Purpose: : Several endpoint measures in experimental glaucoma models support the hypothesis that retinal ganglion cells (RGCs) die by apoptosis in response to intraocular hypertension. We showed previously in mice that repetitive hypoxic preconditioning (RHP) promotes a long-lasting (one-month) period of retinal ischemic tolerance (IOVS 48: 1735-1743, 2007), and when given prior to chronic elevation of intraocular pressure by episcleral vein ligation, blocks RGC loss as measured 3 wks later by both brn-3b immunostaining and optic nerve axon density measurements (Schmidt J.F. et al., ARVO 2005 #1328). We used the latter model of "glaucoma tolerance" in the present study to determine if the protection of RGCs by RHP resulted from a reduction in apoptotic cell death.

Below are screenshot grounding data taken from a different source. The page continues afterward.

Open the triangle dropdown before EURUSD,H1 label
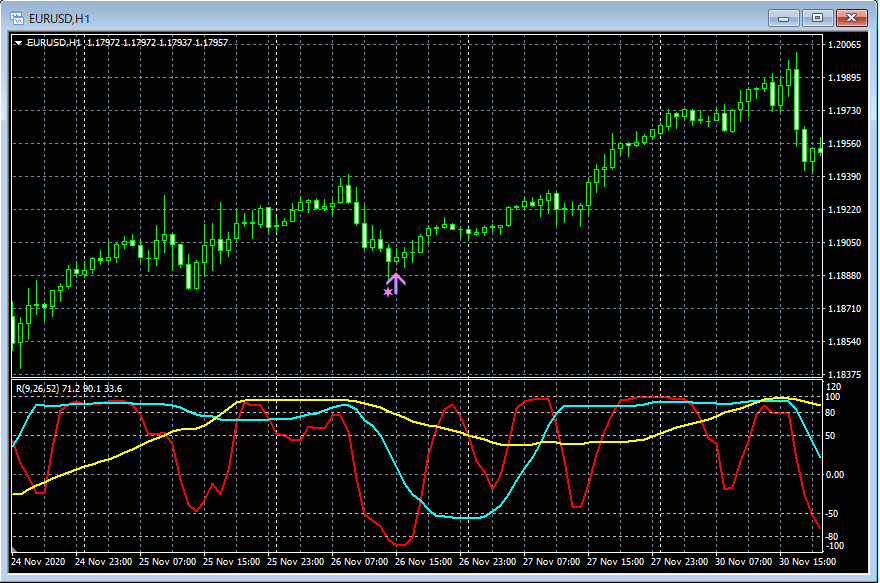 (18, 43)
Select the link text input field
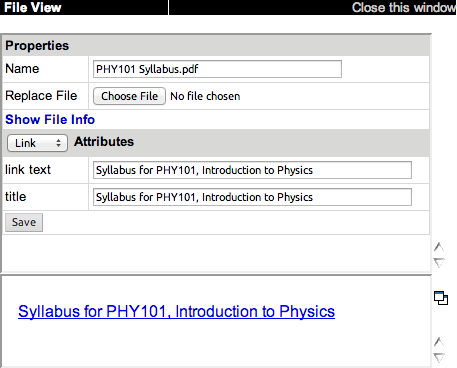457x368 pixels. point(252,170)
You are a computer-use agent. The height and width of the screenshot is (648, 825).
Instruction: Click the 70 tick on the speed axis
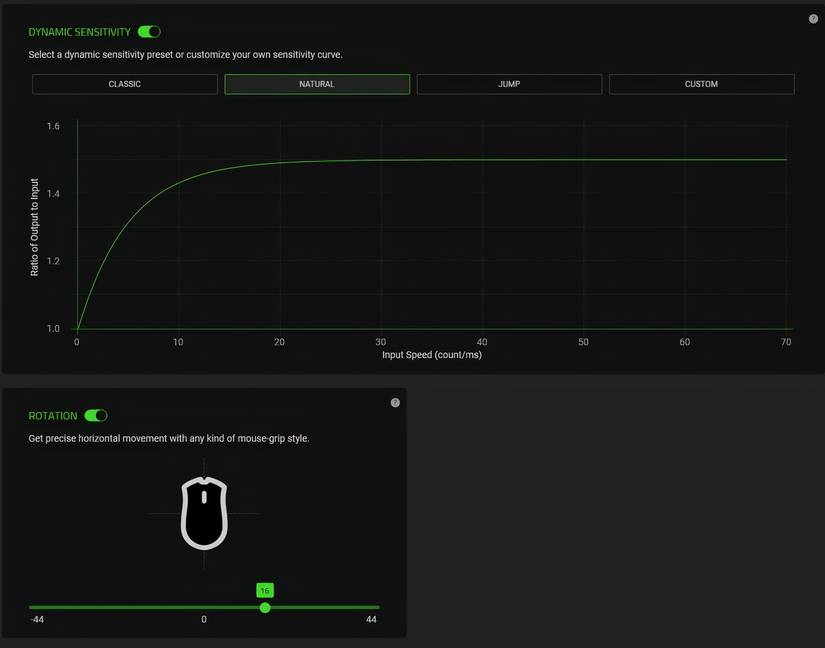(x=786, y=342)
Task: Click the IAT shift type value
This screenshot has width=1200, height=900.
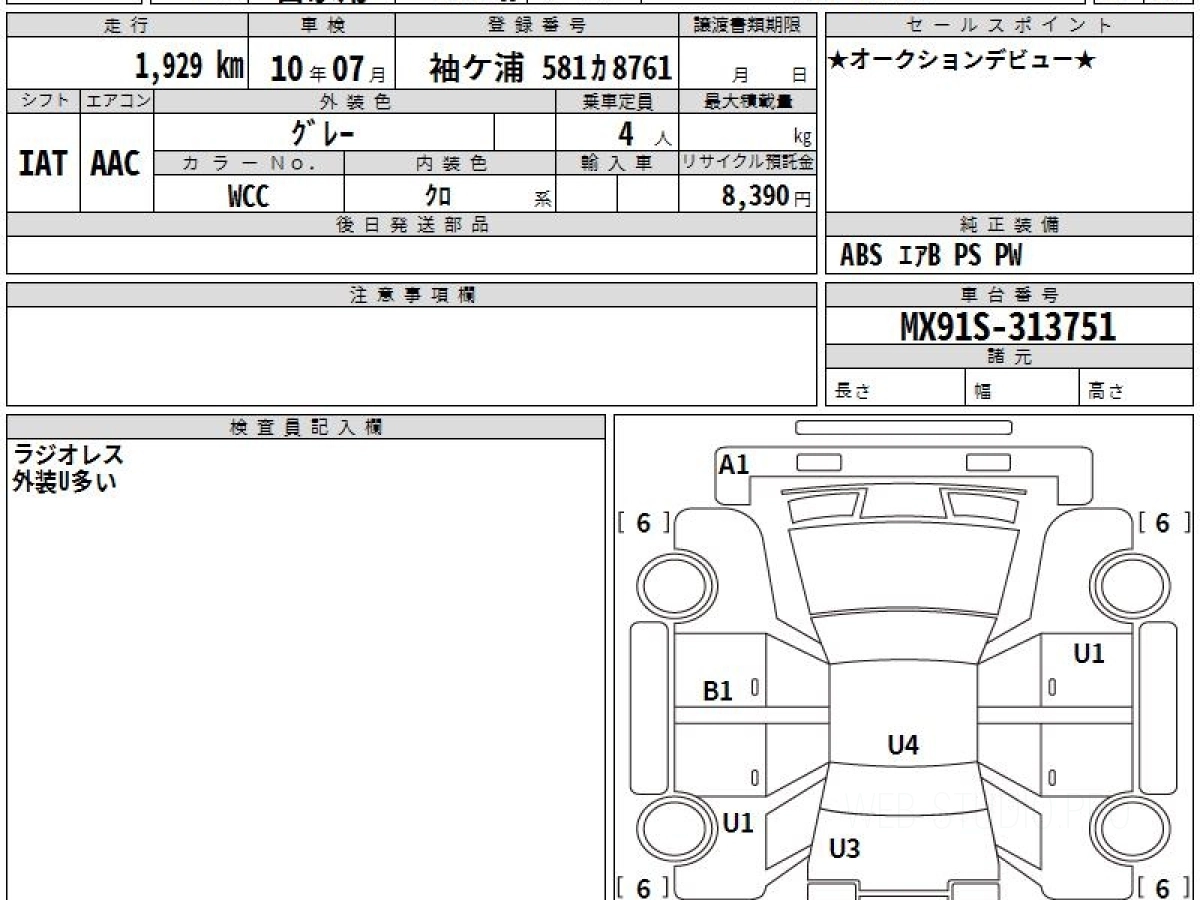Action: click(43, 163)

Methods: : Episcleral veins of one eye of adult male C57Bl/6 mice were ligated to obtain a sustained increase in IOP (from 10.1±1.4 [baseline] to 22.2±1.3 mmHg [3wks]; n=16; TonoLab) between 1 day and 3 wks later. Some animals received a two-week RHP protocol involving six, 2-h exposures (every other day) to systemic hypoxia (11% oxygen) that finished 3 days prior to vein ligation. A third group only received RHP without subsequent vein ligation, and a fourth nonpreconditioned, nonligated group served as sham controls. After 3 wks intraocular hypertension, eyes were enucleated and retinae were either flash frozen for quantitative protein analyses by immunoblotting and cellular localization by immunohistochemistry.

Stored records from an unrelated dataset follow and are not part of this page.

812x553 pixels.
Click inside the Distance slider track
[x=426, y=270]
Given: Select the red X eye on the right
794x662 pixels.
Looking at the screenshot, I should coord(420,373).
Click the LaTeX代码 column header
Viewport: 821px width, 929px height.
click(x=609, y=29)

Results: : After 3 wks of intraocular hypertension in nonpreconditioned animals, the bcl-2/bax ratio was decreased (p<0.05; n=5) below baseline, and cleaved caspase-9 protein levels were increased (p<0.05; n=6). However, when RHP preceded intraocular hypertension, the bcl2/bax ratio was increased above baseline (p<0.05; n=5) and caspase-9 protein expression was reduced (p<0.05; n=6) to levels lower than controls. Increases in the number of RGCs immunopositive for caspase-3, caspase-9, and TUNEL in nonpreconditioned mice were all robustly abrogated by prior RHP treatment (n=3).

Conclusions: : The ability of prior RHP to attenuate or completely block these pro-apoptotic changes in RGCs following intraocular hypertension, in conjunction with our previous results demonstrating RGC preservation following RHP, suggest that RHP activates endogenous survival mechanisms in RGCs that can prevent apoptotic cell death following experimental glaucoma. The molecular basis of this intrinsic "glaucoma tolerance" to apoptotic cell death is unknown, but represents a new paradigm for promoting RGC protection in glaucoma.